Section 4: Seasonal Dynamic Pricing
Demand is not constant. Dynamic pricing captures margin during peak and maintains volume during shoulder seasons.
Peak Season Multiplier (June-August, December-February)
Standard repairs: 1.0x (baseline)
After-hours (5 PM - 8 AM): 1.5x
Weekend: 1.3x
Holiday: 2.0x
Shoulder Season Discount (March-May, September-November)
Standard repairs: 0.9x
Maintenance tune-ups: 0.85x
Replacement estimates: 0.95x (to incentivize pre-season booking)
Implementation
Dynamic pricing is implemented by updating the flat-rate card quarterly. Technicians receive a printed card for the current quarter. CRM software applies the correct multiplier automatically based on the appointment date and time.

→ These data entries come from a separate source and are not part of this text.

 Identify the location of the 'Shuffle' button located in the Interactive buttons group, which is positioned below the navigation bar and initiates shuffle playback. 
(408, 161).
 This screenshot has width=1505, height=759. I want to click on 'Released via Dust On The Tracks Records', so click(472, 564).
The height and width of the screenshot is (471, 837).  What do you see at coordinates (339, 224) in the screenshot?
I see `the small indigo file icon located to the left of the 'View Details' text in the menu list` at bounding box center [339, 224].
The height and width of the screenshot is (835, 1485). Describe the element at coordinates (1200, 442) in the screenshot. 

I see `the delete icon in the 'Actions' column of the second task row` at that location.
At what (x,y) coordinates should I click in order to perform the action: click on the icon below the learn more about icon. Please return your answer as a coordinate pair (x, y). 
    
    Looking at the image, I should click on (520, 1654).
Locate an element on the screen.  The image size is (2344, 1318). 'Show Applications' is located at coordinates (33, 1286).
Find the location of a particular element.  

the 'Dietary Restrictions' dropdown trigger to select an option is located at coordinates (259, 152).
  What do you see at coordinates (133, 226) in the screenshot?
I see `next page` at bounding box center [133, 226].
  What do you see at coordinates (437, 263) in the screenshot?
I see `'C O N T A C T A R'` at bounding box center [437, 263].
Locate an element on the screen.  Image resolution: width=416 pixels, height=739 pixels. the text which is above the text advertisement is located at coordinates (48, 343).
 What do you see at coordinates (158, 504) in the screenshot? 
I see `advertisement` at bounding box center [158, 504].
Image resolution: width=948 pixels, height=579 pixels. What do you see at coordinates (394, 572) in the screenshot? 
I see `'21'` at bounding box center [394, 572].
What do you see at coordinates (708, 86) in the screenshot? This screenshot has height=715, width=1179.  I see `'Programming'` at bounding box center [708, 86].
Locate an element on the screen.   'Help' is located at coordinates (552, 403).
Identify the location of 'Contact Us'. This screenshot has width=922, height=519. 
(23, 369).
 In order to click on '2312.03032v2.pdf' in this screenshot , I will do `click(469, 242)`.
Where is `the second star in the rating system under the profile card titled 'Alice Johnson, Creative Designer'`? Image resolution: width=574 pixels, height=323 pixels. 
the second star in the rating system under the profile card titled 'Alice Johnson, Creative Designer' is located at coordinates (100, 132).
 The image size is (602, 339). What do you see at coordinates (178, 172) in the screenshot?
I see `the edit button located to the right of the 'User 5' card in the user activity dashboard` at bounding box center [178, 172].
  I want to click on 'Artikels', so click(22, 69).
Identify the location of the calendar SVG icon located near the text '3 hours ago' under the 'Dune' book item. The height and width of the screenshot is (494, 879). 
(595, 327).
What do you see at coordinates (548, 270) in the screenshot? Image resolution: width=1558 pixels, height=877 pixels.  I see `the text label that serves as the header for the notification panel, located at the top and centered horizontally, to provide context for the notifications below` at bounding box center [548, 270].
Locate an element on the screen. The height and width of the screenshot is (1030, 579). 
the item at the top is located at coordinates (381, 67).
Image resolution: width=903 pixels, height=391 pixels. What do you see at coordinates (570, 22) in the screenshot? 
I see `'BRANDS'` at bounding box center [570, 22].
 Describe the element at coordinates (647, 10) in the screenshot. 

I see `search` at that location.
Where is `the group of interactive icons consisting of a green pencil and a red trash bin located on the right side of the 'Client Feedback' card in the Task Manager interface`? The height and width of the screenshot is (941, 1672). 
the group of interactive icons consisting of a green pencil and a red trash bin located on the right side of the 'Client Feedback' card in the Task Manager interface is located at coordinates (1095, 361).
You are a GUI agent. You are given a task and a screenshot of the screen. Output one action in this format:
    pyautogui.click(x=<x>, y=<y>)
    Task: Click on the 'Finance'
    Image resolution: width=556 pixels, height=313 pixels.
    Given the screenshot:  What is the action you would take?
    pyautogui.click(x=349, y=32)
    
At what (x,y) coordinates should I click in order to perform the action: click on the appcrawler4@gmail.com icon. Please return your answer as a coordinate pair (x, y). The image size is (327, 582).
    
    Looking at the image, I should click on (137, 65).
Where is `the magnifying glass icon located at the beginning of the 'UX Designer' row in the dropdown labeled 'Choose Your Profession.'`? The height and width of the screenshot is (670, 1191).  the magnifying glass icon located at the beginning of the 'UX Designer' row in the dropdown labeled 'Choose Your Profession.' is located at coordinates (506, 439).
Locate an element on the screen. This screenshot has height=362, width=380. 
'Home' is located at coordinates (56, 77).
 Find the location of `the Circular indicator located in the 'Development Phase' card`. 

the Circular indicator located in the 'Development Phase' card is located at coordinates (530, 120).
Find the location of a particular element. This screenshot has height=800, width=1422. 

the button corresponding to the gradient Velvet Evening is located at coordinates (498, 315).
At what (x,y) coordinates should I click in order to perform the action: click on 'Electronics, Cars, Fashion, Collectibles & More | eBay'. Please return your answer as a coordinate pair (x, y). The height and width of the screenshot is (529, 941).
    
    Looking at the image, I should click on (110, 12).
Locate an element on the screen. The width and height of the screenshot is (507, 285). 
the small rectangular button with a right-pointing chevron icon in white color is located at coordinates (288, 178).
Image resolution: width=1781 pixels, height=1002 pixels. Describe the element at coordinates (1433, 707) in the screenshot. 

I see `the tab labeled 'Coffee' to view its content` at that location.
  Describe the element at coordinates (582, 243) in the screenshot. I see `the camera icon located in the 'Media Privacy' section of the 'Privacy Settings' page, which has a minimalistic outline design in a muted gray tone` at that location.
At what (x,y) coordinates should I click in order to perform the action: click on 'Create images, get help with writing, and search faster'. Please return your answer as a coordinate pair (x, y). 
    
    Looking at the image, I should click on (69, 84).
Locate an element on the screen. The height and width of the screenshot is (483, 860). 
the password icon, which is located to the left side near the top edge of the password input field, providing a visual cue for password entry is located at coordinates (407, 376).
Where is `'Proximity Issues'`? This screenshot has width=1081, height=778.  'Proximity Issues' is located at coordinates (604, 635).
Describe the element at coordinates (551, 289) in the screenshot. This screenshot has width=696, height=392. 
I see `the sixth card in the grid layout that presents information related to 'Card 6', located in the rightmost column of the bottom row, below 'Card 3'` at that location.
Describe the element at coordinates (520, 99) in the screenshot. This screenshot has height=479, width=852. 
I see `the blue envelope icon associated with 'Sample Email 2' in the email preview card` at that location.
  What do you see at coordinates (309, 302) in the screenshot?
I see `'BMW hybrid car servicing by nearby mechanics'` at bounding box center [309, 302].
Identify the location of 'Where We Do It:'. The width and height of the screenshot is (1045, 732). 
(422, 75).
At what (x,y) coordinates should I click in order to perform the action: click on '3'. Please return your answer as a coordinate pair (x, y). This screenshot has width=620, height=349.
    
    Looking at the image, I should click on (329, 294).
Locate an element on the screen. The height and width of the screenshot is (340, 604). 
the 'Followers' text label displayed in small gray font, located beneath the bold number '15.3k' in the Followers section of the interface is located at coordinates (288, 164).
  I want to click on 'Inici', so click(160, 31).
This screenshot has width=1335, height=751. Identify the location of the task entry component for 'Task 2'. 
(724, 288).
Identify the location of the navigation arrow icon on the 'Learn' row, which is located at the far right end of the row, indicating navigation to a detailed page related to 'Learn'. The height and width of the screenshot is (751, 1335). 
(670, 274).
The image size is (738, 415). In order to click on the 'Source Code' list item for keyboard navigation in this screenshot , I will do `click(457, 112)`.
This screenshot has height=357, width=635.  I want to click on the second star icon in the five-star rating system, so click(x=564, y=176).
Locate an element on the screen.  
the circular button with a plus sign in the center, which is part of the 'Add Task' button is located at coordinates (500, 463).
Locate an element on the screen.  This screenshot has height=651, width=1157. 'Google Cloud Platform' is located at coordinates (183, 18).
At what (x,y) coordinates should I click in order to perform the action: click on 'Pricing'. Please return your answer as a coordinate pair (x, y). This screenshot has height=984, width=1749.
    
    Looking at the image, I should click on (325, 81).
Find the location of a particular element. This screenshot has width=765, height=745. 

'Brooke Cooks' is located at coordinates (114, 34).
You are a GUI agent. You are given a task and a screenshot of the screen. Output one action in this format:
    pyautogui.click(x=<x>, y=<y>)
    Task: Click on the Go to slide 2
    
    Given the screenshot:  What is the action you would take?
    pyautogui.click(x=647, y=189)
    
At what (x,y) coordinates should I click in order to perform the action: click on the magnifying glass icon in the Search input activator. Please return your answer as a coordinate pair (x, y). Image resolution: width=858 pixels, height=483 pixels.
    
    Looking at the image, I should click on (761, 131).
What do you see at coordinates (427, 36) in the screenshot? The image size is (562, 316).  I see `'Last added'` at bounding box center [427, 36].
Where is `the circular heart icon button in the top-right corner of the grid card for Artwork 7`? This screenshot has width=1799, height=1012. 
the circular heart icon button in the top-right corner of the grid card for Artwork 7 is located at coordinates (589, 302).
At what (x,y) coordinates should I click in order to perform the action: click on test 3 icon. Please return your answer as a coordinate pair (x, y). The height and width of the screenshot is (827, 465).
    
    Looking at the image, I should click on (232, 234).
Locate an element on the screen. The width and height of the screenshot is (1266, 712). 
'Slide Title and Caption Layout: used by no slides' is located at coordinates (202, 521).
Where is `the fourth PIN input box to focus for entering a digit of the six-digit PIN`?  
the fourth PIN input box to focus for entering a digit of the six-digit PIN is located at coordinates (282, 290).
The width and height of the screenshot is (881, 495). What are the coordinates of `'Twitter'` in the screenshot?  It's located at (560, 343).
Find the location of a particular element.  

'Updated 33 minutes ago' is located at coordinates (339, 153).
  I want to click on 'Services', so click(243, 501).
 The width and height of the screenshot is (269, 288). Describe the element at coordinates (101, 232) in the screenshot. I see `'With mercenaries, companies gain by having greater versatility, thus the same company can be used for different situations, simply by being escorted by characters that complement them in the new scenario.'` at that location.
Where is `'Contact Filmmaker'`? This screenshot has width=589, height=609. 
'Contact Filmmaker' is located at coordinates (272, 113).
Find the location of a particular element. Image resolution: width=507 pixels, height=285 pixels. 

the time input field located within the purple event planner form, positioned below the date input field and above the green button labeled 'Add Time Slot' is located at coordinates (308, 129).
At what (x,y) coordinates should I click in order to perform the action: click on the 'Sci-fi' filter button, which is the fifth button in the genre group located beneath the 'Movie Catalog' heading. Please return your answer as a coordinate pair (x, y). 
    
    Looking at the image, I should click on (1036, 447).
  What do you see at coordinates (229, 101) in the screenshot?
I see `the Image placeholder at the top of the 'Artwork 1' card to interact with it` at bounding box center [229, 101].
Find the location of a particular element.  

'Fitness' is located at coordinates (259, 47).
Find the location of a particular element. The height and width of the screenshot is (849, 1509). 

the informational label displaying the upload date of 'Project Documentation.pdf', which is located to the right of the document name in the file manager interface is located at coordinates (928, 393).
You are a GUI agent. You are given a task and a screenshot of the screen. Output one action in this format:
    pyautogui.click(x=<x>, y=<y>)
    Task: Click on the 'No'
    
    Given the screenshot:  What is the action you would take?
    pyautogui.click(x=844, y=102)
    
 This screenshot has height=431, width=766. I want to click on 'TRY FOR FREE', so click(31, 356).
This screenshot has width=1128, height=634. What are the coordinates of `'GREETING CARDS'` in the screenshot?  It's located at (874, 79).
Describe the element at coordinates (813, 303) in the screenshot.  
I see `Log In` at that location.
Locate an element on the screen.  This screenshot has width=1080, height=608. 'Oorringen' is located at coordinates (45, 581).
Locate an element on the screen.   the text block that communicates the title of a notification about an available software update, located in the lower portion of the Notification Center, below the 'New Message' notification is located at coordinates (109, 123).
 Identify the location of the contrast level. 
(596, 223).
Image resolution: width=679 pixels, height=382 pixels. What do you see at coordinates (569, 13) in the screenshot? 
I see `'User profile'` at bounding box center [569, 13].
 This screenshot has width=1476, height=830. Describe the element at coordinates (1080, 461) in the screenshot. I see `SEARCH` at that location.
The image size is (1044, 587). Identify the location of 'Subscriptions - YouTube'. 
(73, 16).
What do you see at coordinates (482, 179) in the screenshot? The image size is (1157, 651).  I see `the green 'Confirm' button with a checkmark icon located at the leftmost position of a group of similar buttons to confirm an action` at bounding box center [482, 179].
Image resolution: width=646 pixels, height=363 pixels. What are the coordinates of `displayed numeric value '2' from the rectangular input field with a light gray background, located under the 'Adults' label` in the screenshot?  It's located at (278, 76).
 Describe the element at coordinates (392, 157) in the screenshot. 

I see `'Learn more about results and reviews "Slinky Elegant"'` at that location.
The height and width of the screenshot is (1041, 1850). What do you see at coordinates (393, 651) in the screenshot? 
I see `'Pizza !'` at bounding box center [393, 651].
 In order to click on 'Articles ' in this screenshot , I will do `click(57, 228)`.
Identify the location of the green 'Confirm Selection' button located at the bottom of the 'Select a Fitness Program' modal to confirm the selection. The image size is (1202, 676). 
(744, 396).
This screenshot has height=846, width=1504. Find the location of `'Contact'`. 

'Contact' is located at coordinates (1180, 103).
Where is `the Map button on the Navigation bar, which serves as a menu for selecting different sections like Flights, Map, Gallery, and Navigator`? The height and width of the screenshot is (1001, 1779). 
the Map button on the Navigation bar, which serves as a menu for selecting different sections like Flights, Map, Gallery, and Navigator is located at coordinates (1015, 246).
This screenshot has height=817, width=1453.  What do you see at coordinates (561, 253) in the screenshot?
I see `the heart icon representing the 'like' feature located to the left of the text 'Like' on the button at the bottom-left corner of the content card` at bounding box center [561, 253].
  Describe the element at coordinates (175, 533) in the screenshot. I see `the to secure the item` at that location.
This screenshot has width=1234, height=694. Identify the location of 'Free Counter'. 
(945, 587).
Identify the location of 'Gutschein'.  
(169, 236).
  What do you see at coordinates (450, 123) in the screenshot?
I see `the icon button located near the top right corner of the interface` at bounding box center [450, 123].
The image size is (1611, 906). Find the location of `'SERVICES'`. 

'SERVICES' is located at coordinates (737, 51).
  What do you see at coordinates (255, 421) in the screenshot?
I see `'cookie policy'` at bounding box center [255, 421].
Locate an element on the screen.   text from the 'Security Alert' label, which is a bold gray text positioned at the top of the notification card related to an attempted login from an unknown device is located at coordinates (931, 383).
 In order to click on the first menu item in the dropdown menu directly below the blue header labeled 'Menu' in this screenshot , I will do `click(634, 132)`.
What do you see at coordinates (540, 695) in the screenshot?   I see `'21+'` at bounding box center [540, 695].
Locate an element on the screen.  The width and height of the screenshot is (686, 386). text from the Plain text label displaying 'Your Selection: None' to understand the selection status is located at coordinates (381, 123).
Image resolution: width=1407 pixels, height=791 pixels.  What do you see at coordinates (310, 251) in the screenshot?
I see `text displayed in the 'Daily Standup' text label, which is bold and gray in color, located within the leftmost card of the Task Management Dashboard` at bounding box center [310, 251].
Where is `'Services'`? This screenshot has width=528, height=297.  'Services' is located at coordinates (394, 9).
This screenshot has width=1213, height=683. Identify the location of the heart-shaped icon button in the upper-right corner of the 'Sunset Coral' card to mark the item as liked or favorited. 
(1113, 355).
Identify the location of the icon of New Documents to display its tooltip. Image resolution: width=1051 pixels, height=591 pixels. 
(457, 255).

Section 5: Margin Protection Rules
Never discount below cost. The only person who can authorize below-cost pricing is the owner, and it must be documented with a specific business reason.
Track actual vs. estimated hours monthly. If a repair category consistently exceeds time estimates by 20%, raise the flat rate or retrain.
Adjust for parts inflation quarterly. If your distributor raises capacitor prices by 12%, your flat rate must increase by at least 8%.
Audit competitor pricing annually. You don't need to match the lowest price, but you need to know where you stand. If you're 40% above market, your value proposition must justify it.
Section 6: Technology Stack for Pricing
| Tool | Purpose | Integration |
|---|---|---|
| ServiceTitan | Flat-rate build, dynamic pricing, margin reporting | Native |
| Wrightsoft | Load calculations, equipment sizing | Pricing input |
| QuickBooks | Job costing, P&L by class | Import from CRM |
| Excel / Google Sheets | Custom pricing models, what-if analysis | Manual |
Implementation Assignment
Calculate your true cost per billed hour using the template above. Use actual numbers from last year's P&L.
Build a flat-rate card for your top 15 most common repairs.
Set your target net margin (minimum 18%).
Implement technician tier rates if you have skill variation.
Publish Q1 dynamic pricing and train technicians.
Schedule monthly review of actual hours vs. estimates.